I was NED from February to September although my CA125 was rising from 15 to 559. In December my PET scan came back showing that the cancer has returned. I will be starting Cisplatin and Gemzar along with the avastin that have been on. Is this just a waste time of time ? Do I really have a chance ? Has anyone Ben on these drugs? Is it as bad as taxol and carboplasin? Is there a chance for survival?

13 Replies

  • I am so sorry to hear of your recurrence. I have met women who were diagnosed at Stage IV and have been on many chemo protocols. They are 5+ year survivors and hoping for many more years. New therapies and drugs continue to be developed.

    I was on taxol and cisplatin. Cisplatin is usually given via an intraperitoneal port. It is related to carboplatin. It is a tough drug. You need to drink a lot of water when you are on it. See whether you can get armed for nausea. You can also try acupuncture for nausea. Or wear wrist bands for nausea.

    Good luck!

  • Sheryl I have been on them all. What does NED mean. Oh I have not been on Cysplatin. I took Carboplatin and Taxol together. That was the hardest drugs of them all. Had Gemzar for a year. Not too bad. Had Avastin but had to get off of it ran blood pressure up too high.

  • Belsie, NED means "no evidence of disease."

  • Hi Sherry:

    Unfortunately, ovarian cancer remains a very challenging disease because it is so often diagnosed at later stages and — while frontline chemotherapy is effective for many patients, ovarian cancer recurs at rates we all hope will decrease as newer/better treatments are discovered or more effective combinations of therapies are found.

    Sounds like your doctors are recommending Cisplatin, Gemzar and Avastin for reasons well established by evidence-based medicine: the length of your remission indicates platinum-based chemotherapy is effective against your ovarian cancer; generally, several agents may be more effective than a single agent and Avastin is an anti-angiogenesis therapy designed to “starve” tumors by stopping a vascular system that would feed them. At this point, I just want to remind you that I am making these observations as a long-term, late-stage ovarian cancer survivor and not as an experienced gynecologic oncologist nor an ovarian cancer researcher. It’s important to remember who is responding to your post here.

    There are women, some of whom volunteer as peers on SHARE’s Ovarian Helpline, who have been on this regimen for recurrent ovarian/fallopian tube or primary peritoneal cancer and have benefited from it — some going into remission or having stable (progression-free) disease giving them time to enjoy their life.

    Studies are showing that ovarian cancer survivors are living longer with better quality of life than in past decades. Ovarian cancer has been revealed to be heterogeneous — very different at the molecular level. And we are all different as patients — my way of saying — you never know what will work for whom and for how long. Thus, my short answer to your question as a layperson is “Yes, you really have a chance.”

    In 1996, when I was diagnosed with Stage IIIc high-grade serous ovarian cancer, I might not have responded to your post the same way. But it’s 2016 and science has and continues to evolve and show us what may work better.

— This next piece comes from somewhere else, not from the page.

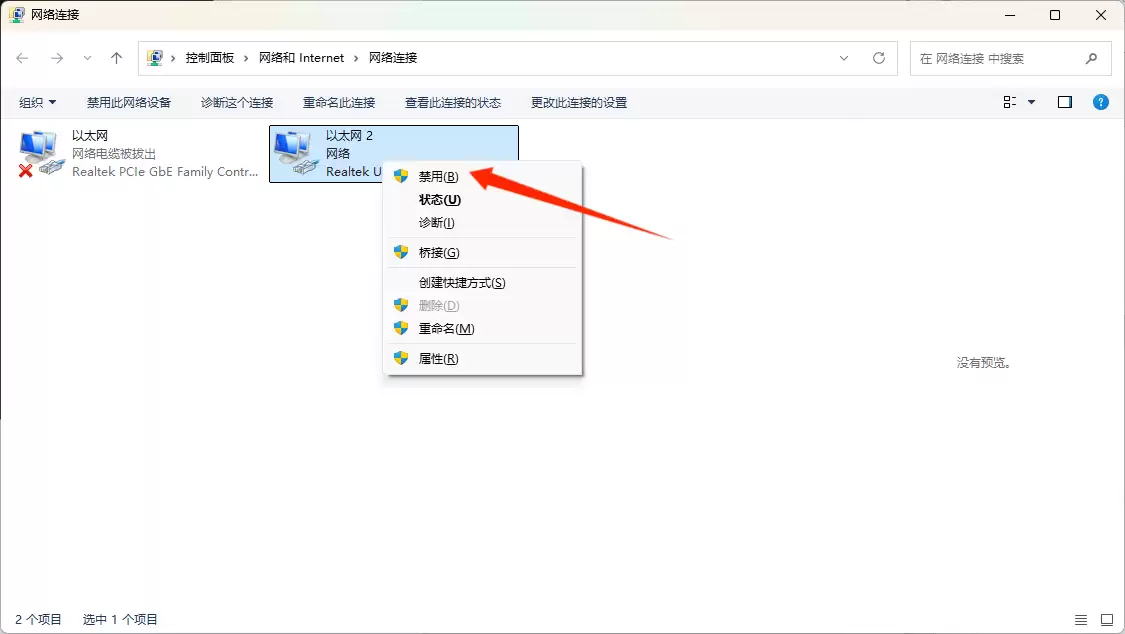Image resolution: width=1125 pixels, height=634 pixels.
Task: Open the 组织 dropdown menu
Action: pos(37,101)
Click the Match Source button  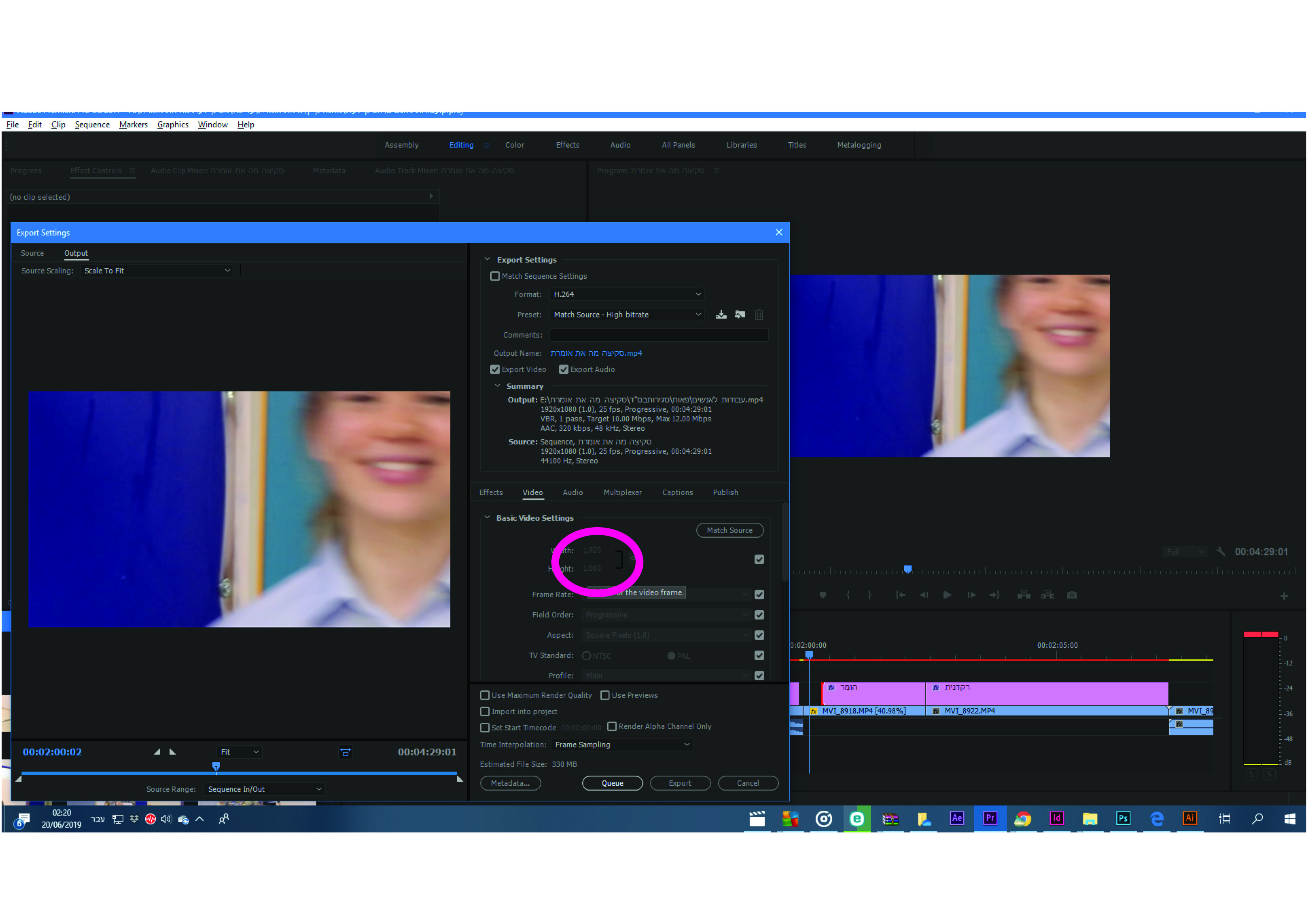coord(729,530)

    All therapies have side effects and those side effects differ from patient to patient so it is hard to answer when you ask if one regimen is “as bad” as another. But if you want to speak with a woman who has been on the drugs you will be taking, we encourage you to call our helpline. 866-537-4273



    SHARE Ovarian Helpline coordinator

  • Andrea would you mind if i copied your post and shared with the Ovacome ladies? it's very positve and what we all need to hear.



  • Hi Debs:

    Absolutely. Please do.



  • Hello Andrea, your story is so encouraging! Is there anything you did especially like change your diet etc?

    Thanks very much

  • Hi Biscuitqueen:

    Sorry for the delayed response.

    No real changes in diet: I just follow the general advice about lots of fruits and vegetables. We like to cook in my household and enjoy eating pretty much everything, mostly fish /chicken dishes and we try to limit red meat dinners to one per week.

    More of a change with exercise but that has less to do with ovarian cancer and more with having the luxury of more time that comes with semi-retirement. I belong to a gym where classes are part of the membership and I alternate daily between total body conditioning and zumba. I have the discipline to show up and it has made a big difference in how I feel.



  • Thank you for your advice! Exercise really is a winner!

  • I was on gemzar and now in remission since October 2015. I wish you the best!

  • Thank you and I'm so happy for you 😊

  • Me too ! Diagnosed with reoccurrence (after 9 months Ned) in December . I'm on carboplatin and doxil for 6 cycles. I have the same thoughts -is it worth the effort? Why just prolong the inevitable? But you know, I feel terrific, and without the ct scan, would not know the cancer is back. I wish you the best!

  • Thank you, for your comment. I also would not have thought much about the cancer if it wasn't for my PET scan. I only have received one treatment so far because of low WBC . I am scheduled for second treatment January 10. Hope I can get on with it! The sooner the better!